**List of tasks:**
- a) In the blog post about New York City's circumcision regulation, what health risk did the city find in the ritual of metzitzah b' peh?
- b) From the blog post on New York City's circumcision rule, copy word for word the part that begins with the words "NYC rule against" and ends with "from the books.".

Thursday, September 4, 2014

NYC rule against Orthodox circumcision ritual may violate Free Exercise Clause

This case acquaints us with a religious ritual that few of us know about. During the circumcision ceremony, some Orthodox Jews "perform direct oral suction of the circumcision wound in a ritual act known as metzitzah b' peh." Since it determined that this ritual poses a health risk (the spread of herpes simplex virus), New York City issued a regulation that prohibits anyone from performing this ritual without obtaining written permission from the parents. The consent form says that New York City "advises parents that direct oral suction should not be performed." That regulation may be stricken from the books.

The case is Central Rabbinical Congress v. New York City Department of Health & Mental Hygiene, decided on August 15. The religious plaintiffs sought a preliminary injunction against enforcement of this regulation, claiming it constitutes coerced speech and also violates their freedom of religion. The district court denied the motion but, according to the Second Circuit (Livingston, Lohier and Carney), that court applied the wrong legal standard. Since this regulation targets a specific religious practice, the district court must evaluate its constitutionality under the "strict scrutiny" test, which is usually the death-knell in reviewing statutes and regulations.

**Information supplied:**
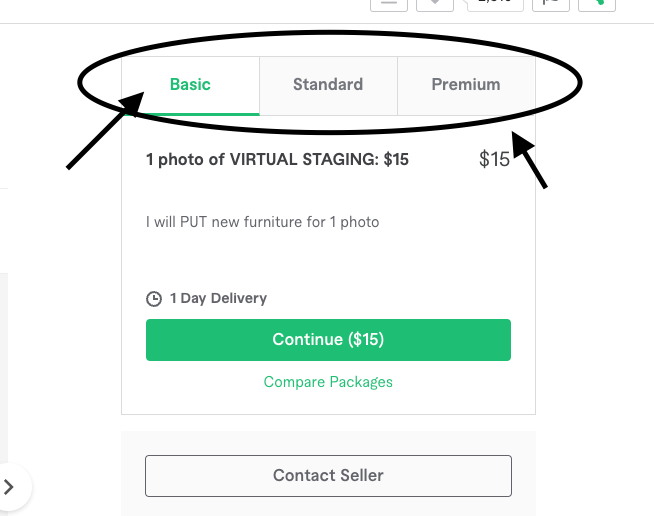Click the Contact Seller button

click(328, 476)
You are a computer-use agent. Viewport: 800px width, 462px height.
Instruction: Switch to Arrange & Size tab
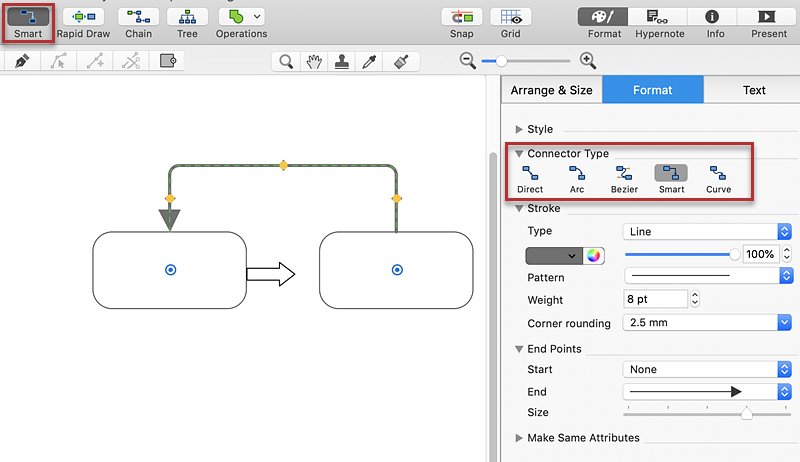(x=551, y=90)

**Results by task:**
- a) The spread of herpes simplex virus.

- b)
NYC rule against Orthodox circumcision ritual may violate Free Exercise Clause

This case acquaints us with a religious ritual that few of us know about. During the circumcision ceremony, some Orthodox Jews "perform direct oral suction of the circumcision wound in a ritual act known as metzitzah b' peh." Since it determined that this ritual poses a health risk (the spread of herpes simplex virus), New York City issued a regulation that prohibits anyone from performing this ritual without obtaining written permission from the parents. The consent form says that New York City "advises parents that direct oral suction should not be performed." That regulation may be stricken from the books.